TASK TO CARRY OUT: Retype every line below precisely as it appears.

Data records:
◇ ◇ ◇ ◇ ◇
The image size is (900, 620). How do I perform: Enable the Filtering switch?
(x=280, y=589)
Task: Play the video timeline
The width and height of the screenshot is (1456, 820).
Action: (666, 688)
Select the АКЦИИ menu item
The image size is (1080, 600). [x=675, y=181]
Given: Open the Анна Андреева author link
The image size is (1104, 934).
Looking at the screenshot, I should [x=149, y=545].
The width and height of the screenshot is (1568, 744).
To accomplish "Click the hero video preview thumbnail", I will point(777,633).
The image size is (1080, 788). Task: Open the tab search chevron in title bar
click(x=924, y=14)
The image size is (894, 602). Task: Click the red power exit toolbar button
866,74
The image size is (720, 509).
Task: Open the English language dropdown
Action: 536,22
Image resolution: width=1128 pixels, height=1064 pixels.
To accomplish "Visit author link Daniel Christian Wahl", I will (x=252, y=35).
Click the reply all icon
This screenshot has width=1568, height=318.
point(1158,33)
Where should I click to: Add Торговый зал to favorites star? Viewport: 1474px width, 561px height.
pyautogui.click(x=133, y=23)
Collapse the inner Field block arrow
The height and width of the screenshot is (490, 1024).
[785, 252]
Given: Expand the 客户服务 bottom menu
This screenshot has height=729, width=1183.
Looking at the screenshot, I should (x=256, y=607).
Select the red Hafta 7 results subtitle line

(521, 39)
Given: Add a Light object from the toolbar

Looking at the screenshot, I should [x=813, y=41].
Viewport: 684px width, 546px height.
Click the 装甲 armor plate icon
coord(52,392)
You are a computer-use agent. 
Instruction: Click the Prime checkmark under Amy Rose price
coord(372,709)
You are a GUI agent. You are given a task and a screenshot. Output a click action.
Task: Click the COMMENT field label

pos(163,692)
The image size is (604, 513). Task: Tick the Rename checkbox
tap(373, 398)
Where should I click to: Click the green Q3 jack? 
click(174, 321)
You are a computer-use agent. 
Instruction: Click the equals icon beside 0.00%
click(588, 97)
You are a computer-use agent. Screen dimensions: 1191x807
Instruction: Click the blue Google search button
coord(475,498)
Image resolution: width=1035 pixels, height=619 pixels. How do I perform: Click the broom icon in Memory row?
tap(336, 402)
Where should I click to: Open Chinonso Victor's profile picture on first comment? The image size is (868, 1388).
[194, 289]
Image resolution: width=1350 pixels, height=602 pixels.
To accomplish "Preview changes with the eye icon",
◇ ◇ ◇ ◇ ◇
EXPECTED ANSWER:
The image size is (900, 620). How do I perform: Enable the Filtering switch?
(x=280, y=589)
Task: Play the video timeline
The width and height of the screenshot is (1456, 820).
Action: (666, 688)
Select the АКЦИИ menu item
The image size is (1080, 600). [x=675, y=181]
Given: Open the Анна Андреева author link
The image size is (1104, 934).
Looking at the screenshot, I should [x=149, y=545].
The width and height of the screenshot is (1568, 744).
To accomplish "Click the hero video preview thumbnail", I will point(777,633).
The image size is (1080, 788). Task: Open the tab search chevron in title bar
click(x=924, y=14)
The image size is (894, 602). Task: Click the red power exit toolbar button
866,74
The image size is (720, 509).
Task: Open the English language dropdown
Action: 536,22
Image resolution: width=1128 pixels, height=1064 pixels.
To accomplish "Visit author link Daniel Christian Wahl", I will (x=252, y=35).
Click the reply all icon
This screenshot has width=1568, height=318.
point(1158,33)
Where should I click to: Add Торговый зал to favorites star? Viewport: 1474px width, 561px height.
pyautogui.click(x=133, y=23)
Collapse the inner Field block arrow
The height and width of the screenshot is (490, 1024).
[785, 252]
Given: Expand the 客户服务 bottom menu
This screenshot has height=729, width=1183.
Looking at the screenshot, I should (x=256, y=607).
Select the red Hafta 7 results subtitle line

(521, 39)
Given: Add a Light object from the toolbar

Looking at the screenshot, I should [x=813, y=41].
Viewport: 684px width, 546px height.
Click the 装甲 armor plate icon
coord(52,392)
You are a computer-use agent. 
Instruction: Click the Prime checkmark under Amy Rose price
coord(372,709)
You are a GUI agent. You are given a task and a screenshot. Output a click action.
Task: Click the COMMENT field label

pos(163,692)
The image size is (604, 513). Task: Tick the Rename checkbox
tap(373, 398)
Where should I click to: Click the green Q3 jack? 
click(174, 321)
You are a computer-use agent. 
Instruction: Click the equals icon beside 0.00%
click(588, 97)
You are a computer-use agent. Screen dimensions: 1191x807
Instruction: Click the blue Google search button
coord(475,498)
Image resolution: width=1035 pixels, height=619 pixels. How do I perform: Click the broom icon in Memory row?
tap(336, 402)
Where should I click to: Open Chinonso Victor's profile picture on first comment? The image size is (868, 1388).
[194, 289]
Image resolution: width=1350 pixels, height=602 pixels.
To accomplish "Preview changes with the eye icon",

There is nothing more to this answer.